日刊SPA! / 2024年5月18日 15時52分

 つまり更新拒絶通知を受けていても、その通知に正当性があると判断されない限りは満了後にも追い出されない。

 ただ期間満了後もなお話し合いに決着がついていないと、貸主側が訴訟を起こす可能性も十分にある。敗訴すると退去はもとより、損害賠償の可能性も出てくるので、期間が迫ってきたならば弁護士を頼る道も模索されたい。

◆条件によっては「減額請求」も可能

 いずれにせよ、法定更新はあくまで最終手段として考えるのがベターだろう。増減額の請求は認められた権利であって「法定更新しても、賃料改定の問題が解決するわけではない」のだ。もとより、強硬な態度によって住み心地の良さが失われてしまっては台無しだ。

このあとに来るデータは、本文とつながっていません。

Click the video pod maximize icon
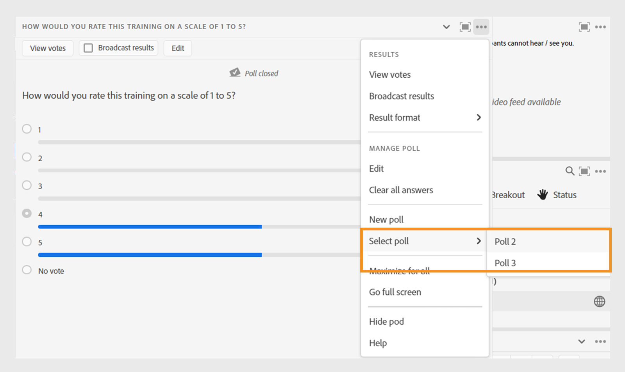This screenshot has height=372, width=625. [584, 27]
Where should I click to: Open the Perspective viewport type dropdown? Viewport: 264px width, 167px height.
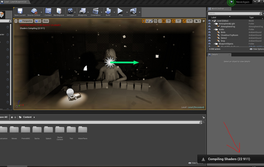pos(26,21)
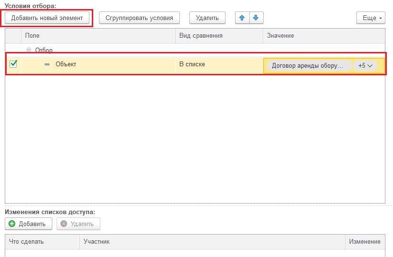Click the move down arrow icon
Image resolution: width=393 pixels, height=257 pixels.
coord(256,18)
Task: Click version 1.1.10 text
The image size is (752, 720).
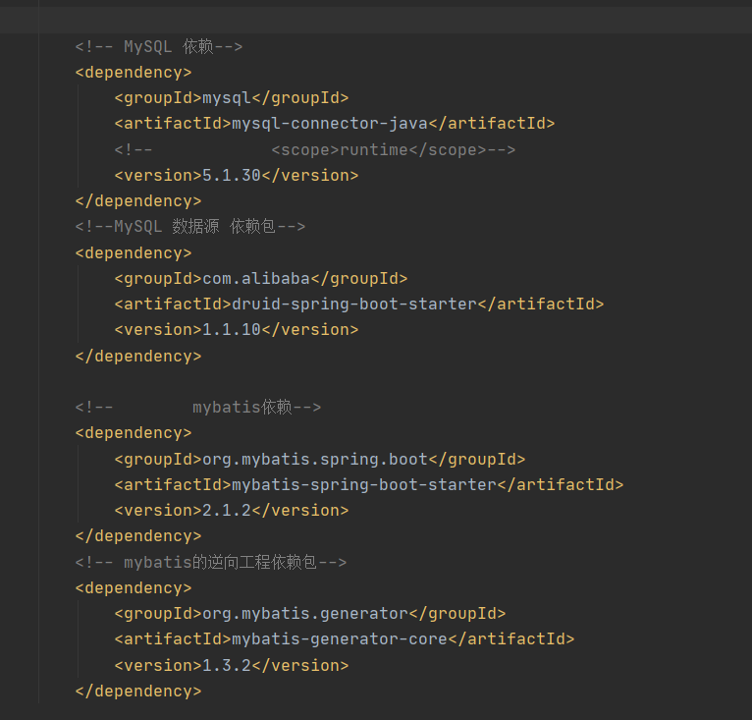Action: pos(231,330)

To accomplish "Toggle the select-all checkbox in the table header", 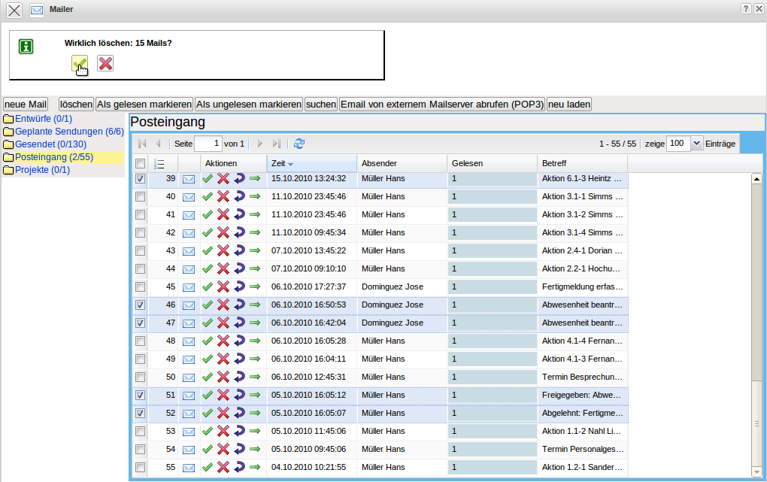I will point(140,163).
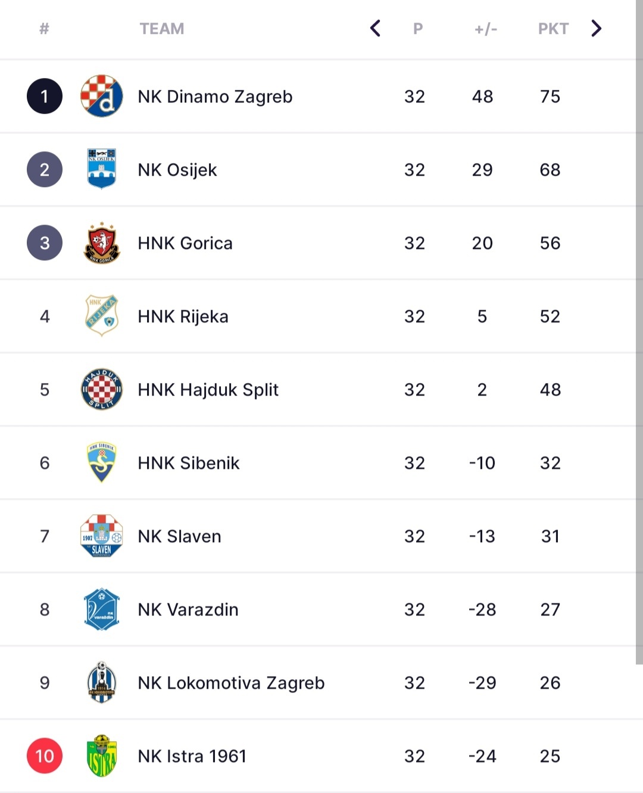The height and width of the screenshot is (793, 643).
Task: Open the HNK Gorica crest icon
Action: click(102, 242)
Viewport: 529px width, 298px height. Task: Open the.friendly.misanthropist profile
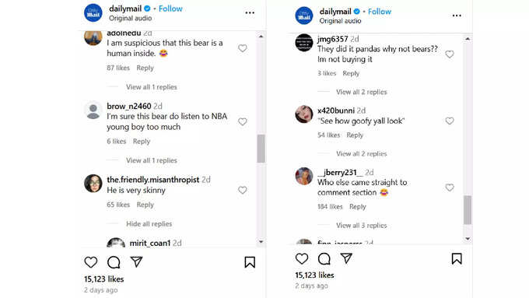(152, 180)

 では、どのような場合に増減額の請求が適切とされているのか。「土地に関する税金」「坪単価」「インフレ・デフレなど経済事情」に変化が生じた結果、「近傍類地の物件の賃料と乖離」してしまった場合である。

 現在の23区内なら、都心回帰傾向にくわえ物価上昇も著しく、家賃増額の打診も正当とされる事例も多いといえる。反面、このご時世であったとしても、近隣環境の変化や人口流出などから土地代が値下がりしていれば、借主からの減額請求もできうるのだ。

 しかし、新たに提示された金額が必ずしも適切であるとは限らないし、むしろ交渉を見越して、やや強気な金額が最初に出されることも往々にしてある。

◆「増額を拒否していない姿勢」を示しつつ…

 交渉のスタート地点はどのように考えるべきか。

「『理由のある増額なら検討はもちろんするので、まずは根拠資料を示してほしい』というスタンスで、賃料増額を必ずしも拒否していないことを示すのがいいかと思います。その上で提示された増額幅と、固定資産税路線価の上昇率とを照らし合わせるのがもっともシンプルでしょう」

 固定資産税路線価は「全国地価マップ」などのサイトから、誰でも簡単に調べることができる。もとの家賃を契約した年と、直近の数字から上昇率を割り出すだけだ。

 これで交渉がまとまれば御の字だが、決裂することもある。ほかに材料としやすいのが、近傍同種物件の賃料だ。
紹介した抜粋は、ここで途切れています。